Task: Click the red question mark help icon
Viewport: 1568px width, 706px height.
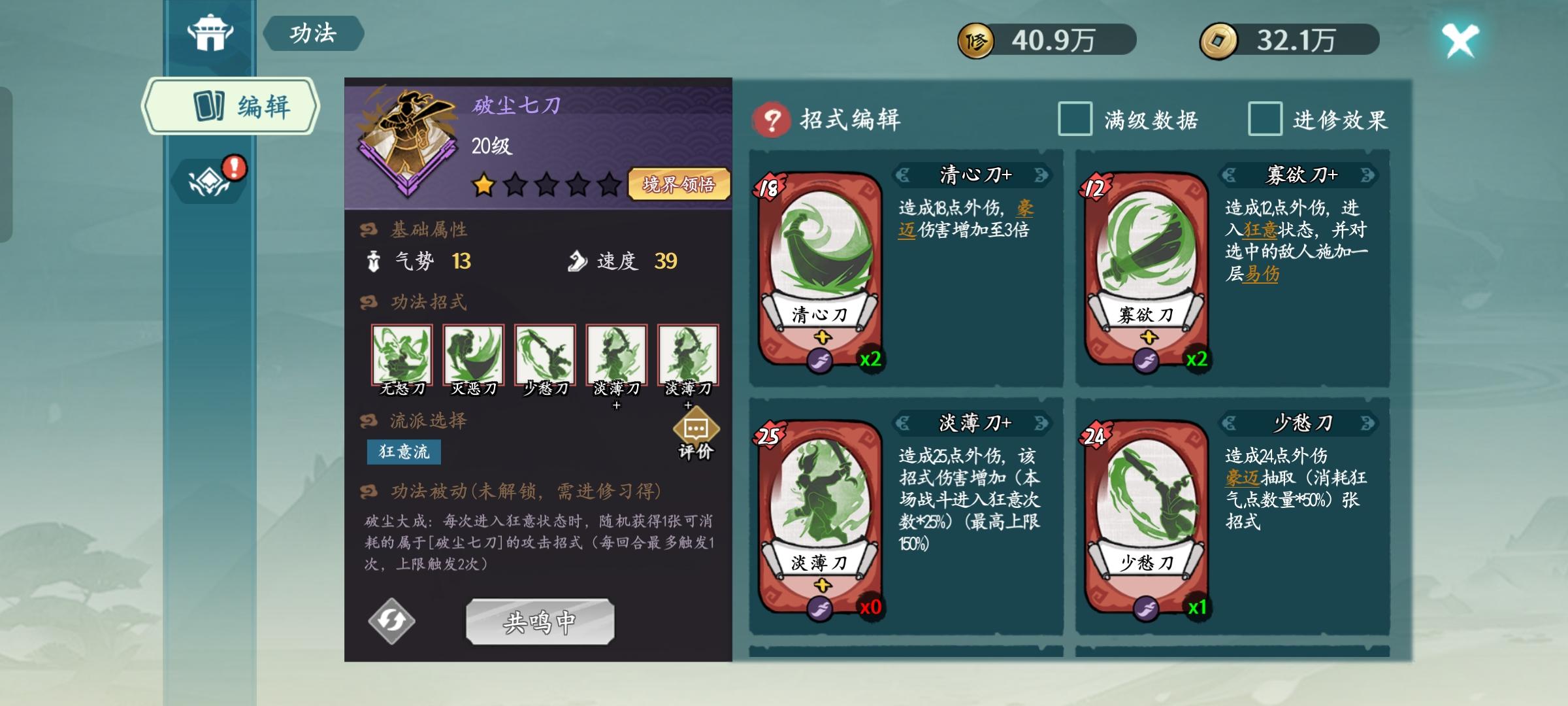Action: point(772,120)
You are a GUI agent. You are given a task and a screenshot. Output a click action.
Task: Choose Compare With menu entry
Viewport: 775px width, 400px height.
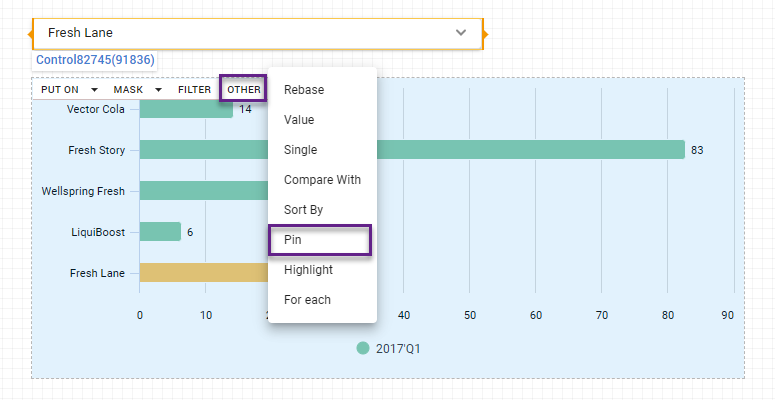point(322,180)
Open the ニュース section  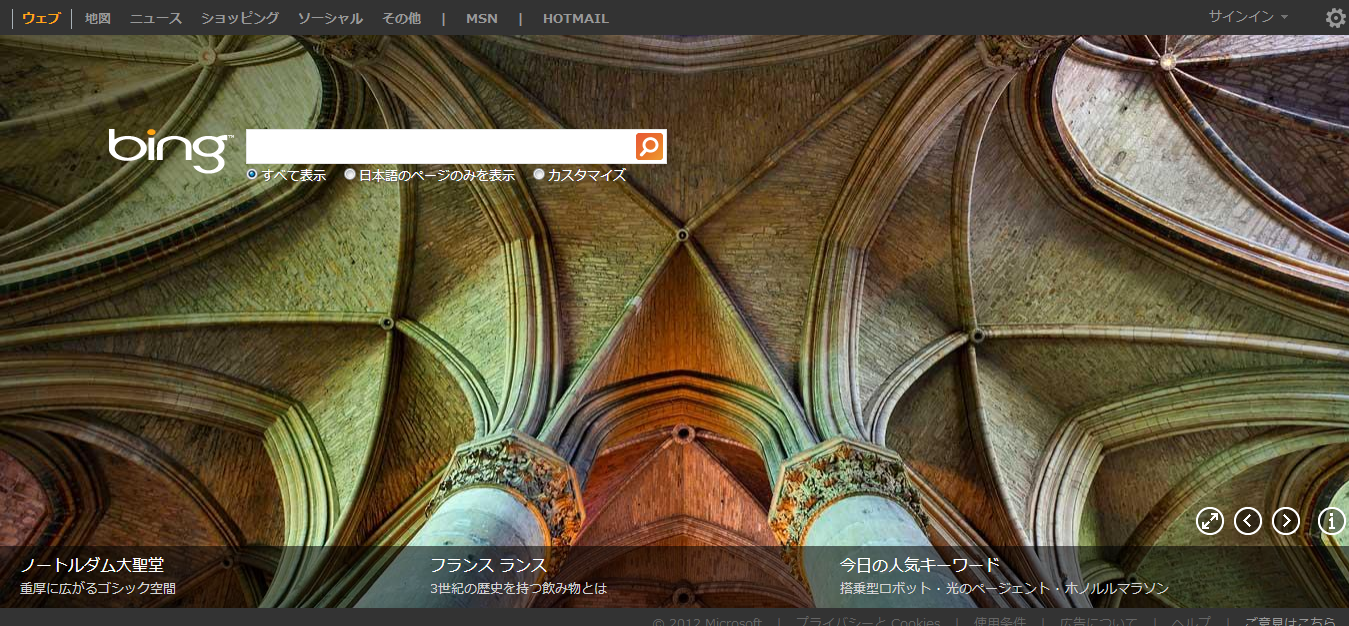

• [Assignment] Keep every word of the lines above unchanged in the copy, and omit the pictures.

• [Exercise output]
Task: Click the red question mark help icon
Viewport: 1568px width, 706px height.
Action: point(772,120)
You are a GUI agent. You are given a task and a screenshot. Output a click action.
Task: Choose Compare With menu entry
Viewport: 775px width, 400px height.
point(322,180)
Open the ニュース section  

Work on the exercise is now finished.